Table 1: Obstacles to the effective use of ICT in schools in England and Wales


Lack of availability of ICT for teachers, both for management and curriculum purpose, in addition to limited accessibility from home for teachers


 “Skill gap”, probably resulting from the lack of availability, accessibility or training


Lack of sharing of experiences, expertise and software between schools


Lack of accessibility of web-based resources


Lack of on-site and remote (e.g. web-based, telephone) technical support


Lack of central direction in schools about the achievable targets of and limits to ICT

Adapted from DfES (2001, para 1.12)

The report also defines two types of human support needed for implementation of ICT at the school level: (a) technical and (b) in-class curricular (DfES, 2001, para 5.24). This distinction has also been noted by Sandholtz (2001) and other researchers in the UK. In contrast, this kind of distinction, is rarely if ever mentioned in the literature from Hong Kong.


Reviews in Hong Kong

In the reports published by the Hong Kong government, the implementation of ICT in schools is always described as successful – “The five-year strategy has succeeded in laying a solid foundation for IT in education in Hong Kong” (EMB 2004b). “Five years on, we [the government] have seen tremendous changes to schools as learning institutions: all schools are connected to the Internet; teachers have acquired at least basic skills and embracing IT as a teaching tool; students are using IT and the Internet in project-based learning” (EMB 2004a, Foreword). Not only the Hong Kong government, but also many of the region’s educational researchers, emphasised only positive evaluations of ICT. Any criticisms or dissenting opinions are challenged. For instance, in a study by Li & Chow (2000), an interviewed teacher questioned the pedagogical usefulness of ICT.

I’m a bit uncertain that ICT can really help students learn better. Most of the learning experience and learning outcomes being quoted as exemplars can also be achieved without using ICT (reported by Li & Chow 2000, p. 149).

In the same paper, another interviewed teacher expressed her helplessness:

As I come from an arts background. I know little about computer. Therefore I have to equip myself with computer skills first… then I have to find ways, on my own, to integrate ICT into my teaching(reported by Li & Chow 2000, p. 149).

However, the researchers of the study have not attempted to find out the causes of the difficulties experienced by both teachers. Eventually, teachers with complaints were labelled as “reluctant to change” by the researchers (Li & Chow 2000, p. 149). From their point of view, ICT must be good. Any questioning of such technology must be unreasonable. Teachers with different opinions must “reconsider [their] personal attitudes and beliefs…and re-examine their conception of technology’s role….” (p. 150).

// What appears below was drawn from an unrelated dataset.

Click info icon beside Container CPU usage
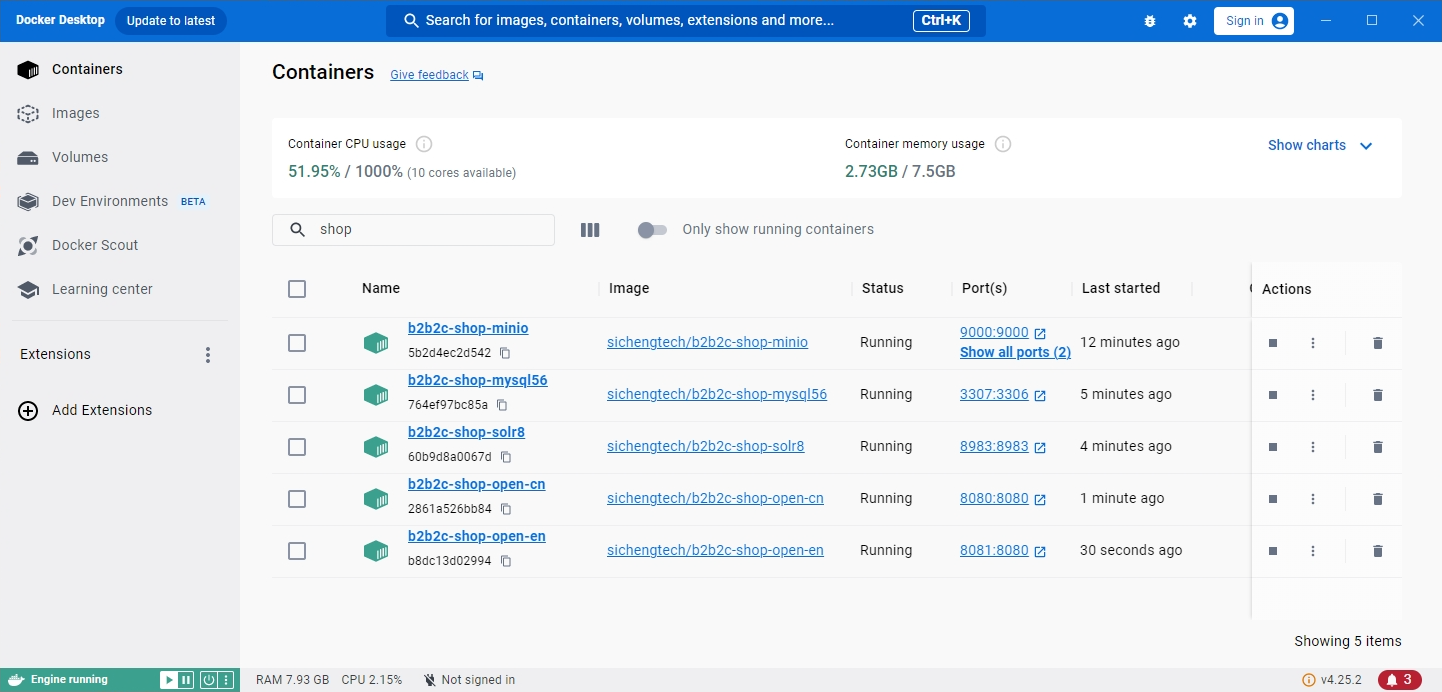The image size is (1442, 692). tap(423, 144)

In Hong Kong, research studies have usually failed to identify the problems of teachers. Li & Chow (2000) and Yuen (2003), among others, blame teachers for problems with implementation. Teachers have been accused of being “reluctant to change” (Li & Chow 2000, p.149) or “inclining to conventional view” (Yuen 2003, p. 160). This unfair, if not biased, attitude toward teachers is typical of Hong Kong’s educational community.

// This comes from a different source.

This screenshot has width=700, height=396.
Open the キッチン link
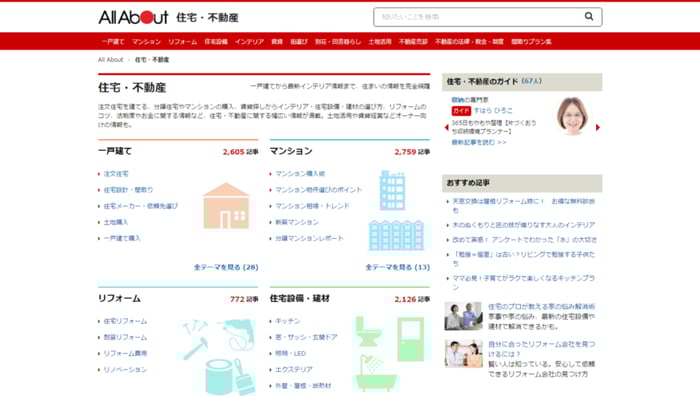[x=288, y=321]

In this kind of atmosphere, teachers tend to suppress their feelings because they do not want to be discriminated against or, even worse, fired. The helplessness of teachers, if any, cannot be solved and the real picture has no way of reaching government officials or policymakers. As time has passed, teachers have treated ICT as a burden, instead of a partner, in their teaching.

In contrast, a very great difference has been found in the education communities in the UK and elsewhere in the world. Studies by DfES (2001), Gimbert & Cristol (2004), Sandholtz (2001), and Williams, Coles, Wilson, Richardson & Tuson (2000), have been carried out to respond to the problems with, and concerns of, teachers. One of the aims of these studies has been to discern the “true” situation of teachers, instead of blaming them.


Staff Development and Technology Leaders

School heads, government officials and the public often like “beautiful packaging”. Many observers of ICT in education confuse good presentation with good pedagogy. Consequently, many external training courses for teachers have focused on the acquisition of operational skills. In a study of ICT policies in New Zealand, Lai (2001) found that professional development programmes commonly over-emphasized “skill-based” training at the expense of “consideration on pedagogy of ICT” (pp. 345-346). Many research studies suggested that peer mentoring provided by school-based technology leaders could be a good alternative to external “training” programmes.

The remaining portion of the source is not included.